Tem significado uma oportunidade muito grande para propulsionar o processo de paz. Entre guerreiros os acordos fluem com mais facilidade. Aí não há retórica. Um militar não pode mentir para um guerrilheiro, nem um guerrilheiro para um militar sobre assuntos do campo de batalha. Ademais, tem sido um bom exercício conhecer-nos. Isso nos tem permitido constatar que somos gente do povo, humildes, e se acrescentou a vontade de buscar o fim do conflito. Esta guerra tem sido entre pobres. Os guerrilheiros não ouviram os disparos dos filhos dos presidentes ou empresários. As batidas se dão nos bairros pobres.

A cada vez que se conhece uma visita de Timochenko a Havana, em Colômbia se arma um escândalo...

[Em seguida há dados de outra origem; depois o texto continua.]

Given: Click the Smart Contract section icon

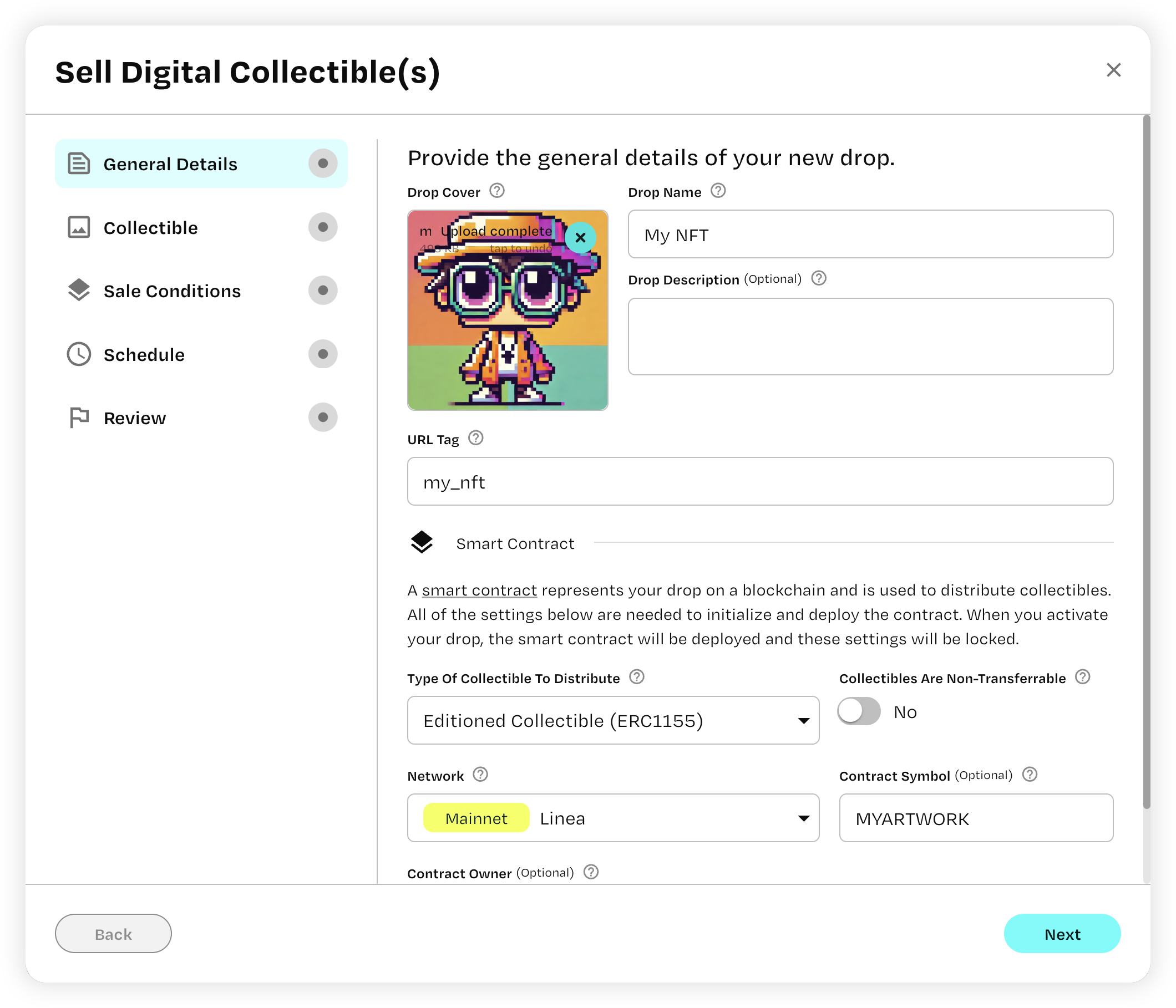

Se Timochenko viaja a Havana não é para reunir-se com Gabino, é para reunir-se com as FARC. Ele é o chefe das FARC e com ele se acordam as decisões sobre o rumo da Mesa, como o faz o Governo. Eles, a cada oito dias, vão à Casa de Nariño a prestar contas ao Presidente. Nós outros não temos essa possibilidade. É mais difícil que viajemos à Colômbia do que ele venha. Alguns se escandalizam, porém, então, como vamos tomar decisões para chegar ao entendimento com o Governo? Nós não temos um avião para ir falar com Timoleón, que tem que estar conduzindo os blocos no país.

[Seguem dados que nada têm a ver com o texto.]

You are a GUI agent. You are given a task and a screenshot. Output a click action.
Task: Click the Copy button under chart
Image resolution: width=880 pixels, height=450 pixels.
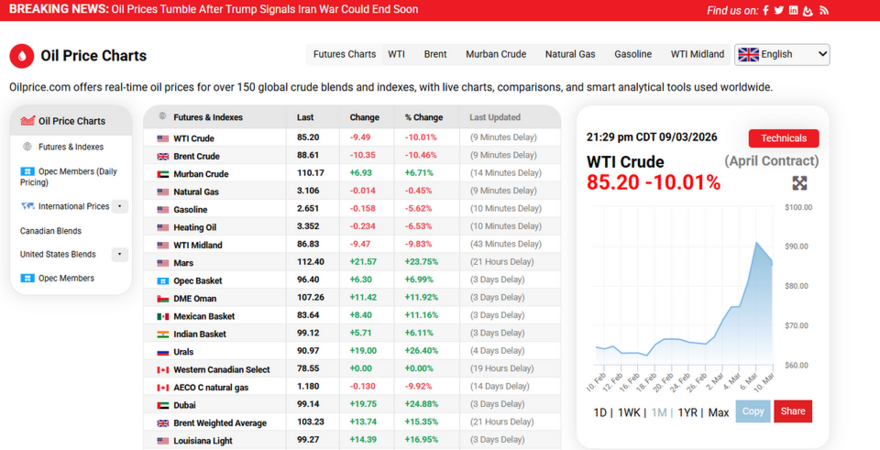752,411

Se falou de uma reunião entre Timochenko e Gabino, para as FARC é imprescindível que o ELN se incorpore ao processo de paz?

Sim, sem nenhuma dúvida. Necessitamos que o ELN contribua para a construção da paz. Tem muito o que dizer e se necessita para preparar o terreno para levantar o novo edifício da Colômbia.

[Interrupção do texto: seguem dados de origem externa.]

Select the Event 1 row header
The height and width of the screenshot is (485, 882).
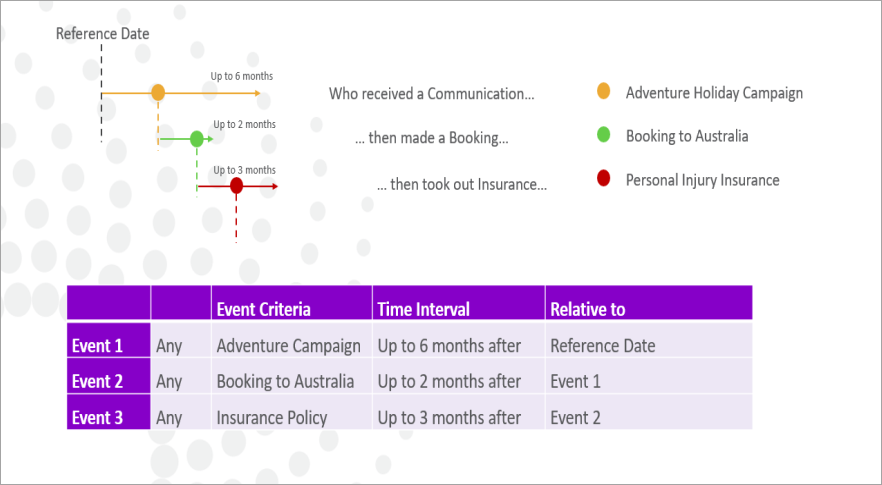point(109,340)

Que falta para esgotar o ponto das vítimas?

Sentar-nos a redigir acordos. Nós não somos o problema, já apresentamos nossas propostas. Quiséramos que fosse o mais rápido possível, porém isto não se resolve com um cronômetro na mão. Oxalá neste tema de vítimas não se apresentem desacordos. E estamos de acordo em que se necessita acelerar a marcha da paz.

Novos ares em Havana

Depois de várias semanas de tensão gerada pela reativação do conflito armado em Colômbia, com a qual se deram importantes baixas tanto de guerrilheiros como de militares que puseram as negociações num ponto de não avanço, os negociadores do Governo e das FARC tomaram um novo ar na discussão e ratificaram na sexta-feira, numa rodada de imprensa, o compromisso de continuar com o diálogo até conseguir a firma do acordo para a terminação do conflito.

Com este renovado ânimo conciliador, se deu a chegada de dois novos negociadores do Governo: a chanceler María Ángela Holguín, a encarregada de articular os acordos com os compromissos normativos internacionais que o país tem, e o empresário Gonzalo Restrepo, quem tem como missão estabelecer estratégias para a reinserção laboral dos guerrilheiros que deixem as armas e evitar a alta porcentagem de reincidência delinquencial que os desmobilizados têm.

O histórico desminado conjunto

Um dos avanços mais importantes alcançados na Mesa de Negociações de Havana e que se pôs em prática sem estar firmada a totalidade do acordo é o desminado. O plano piloto, segundo disse o chefe negociador do Governo, Humberto de la Calle, foi na vereda El Orejón, em Antioquia, onde asseguram que há mais minas que população civil.

"É uma primeira mostra do que se pode conquistar mediante o trabalho coordenado, já que pela primeira vez um batalhão do Exército colombiano e as FARC em forma conjunta levam a cabo ações que favorecem a uma população afetada em forma dramática", disse De la Calle, quem também fez referência ao cumprimento das FARC quanto à entrega de mapas de localização das minas, sobre o qual assegurou que para isso estão os acordos, "para cumpri-los".